Piranha wrote:A few notes on this. First you should only do this check if the column(s) used is unique together. Otherwise you might get results that is not really a duplicate. Second you should use SELECT COUNT(*) when you just want to see if something exists or only want to count something. Otherwise everything is returned from the database and then just discarded, it takes lots of time. Third you should be sure to use the right function to avoid database injection.
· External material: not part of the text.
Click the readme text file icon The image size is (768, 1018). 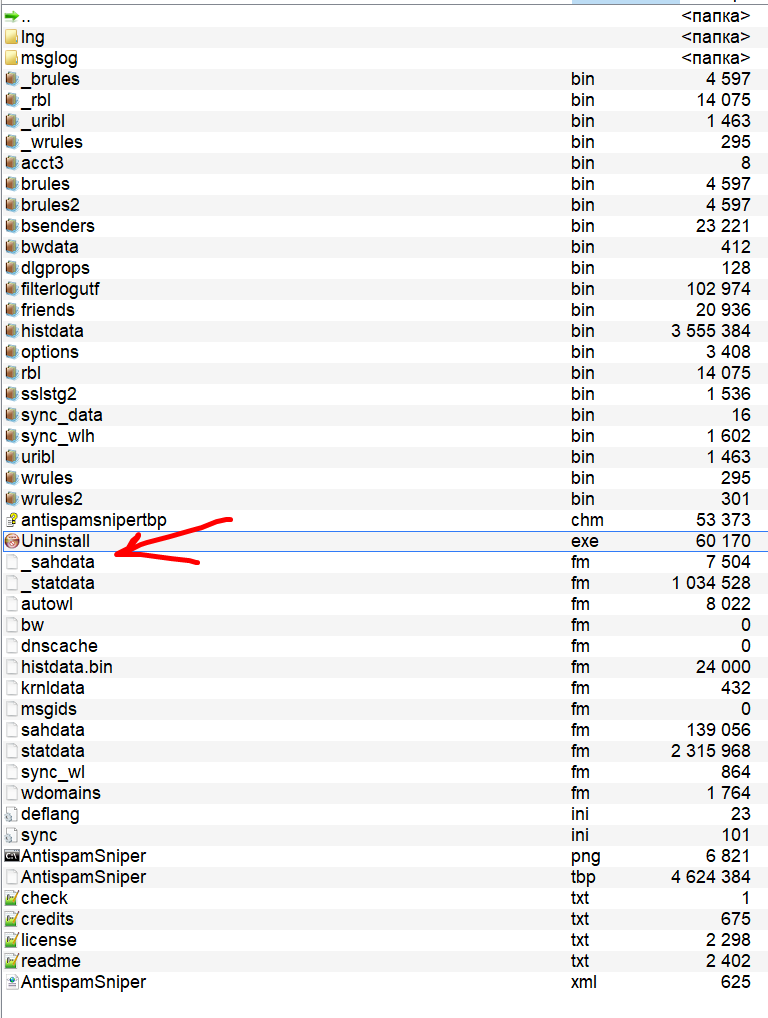pos(12,961)
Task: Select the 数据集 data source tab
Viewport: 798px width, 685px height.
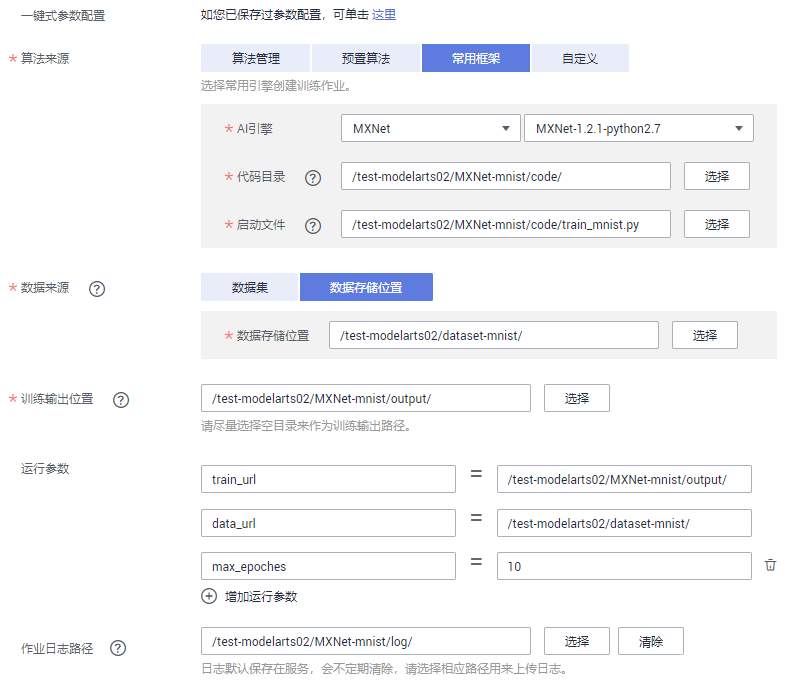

For mysql it is [man]mysql_real_escape_string[/man]. The query should then look something like this:
$sql = "SELECT COUNT(*) FROM table WHERE column = " . mysql_real_escape_string($_POST['data']);
Hi, this is my code:
$fname=$_POST['fname'];
$laname=$_POST['lname'];
$storenumber=$_POST['storenumber'];
$type=$_POST['type'];
$check = mysql_query("SELECT COUNT(*) FROM benugo_staff WHERE fname = " . mysql_real_escape_string($_POST['fname']) . " AND lname = " . mysql_real_escape_string($_POST['lname']));
$number = '0';
if ($check > $number) {
echo ("something is wrong");
}else{
mysql_query("INSERT INTO `staff` VALUES ('', '$fname', '', '$lname', '', '$storenumber', '$type', '', 'Active')") or die(mysql_error());
echo "<meta http-equiv=\"refresh\" content=\"5;URL=useradd.php?cid=".$cid."\" />
<span class=\"column_header\">Your information has been successfully added to the database</span><br />
<span class=\"column_header2\">you will shortly be redirected to the course attendance form to add your team member to the course.</span><br />
</p>";}
There is no php error, and it posts to the database
The result from the query is 6, but it is still posting the entry into the database?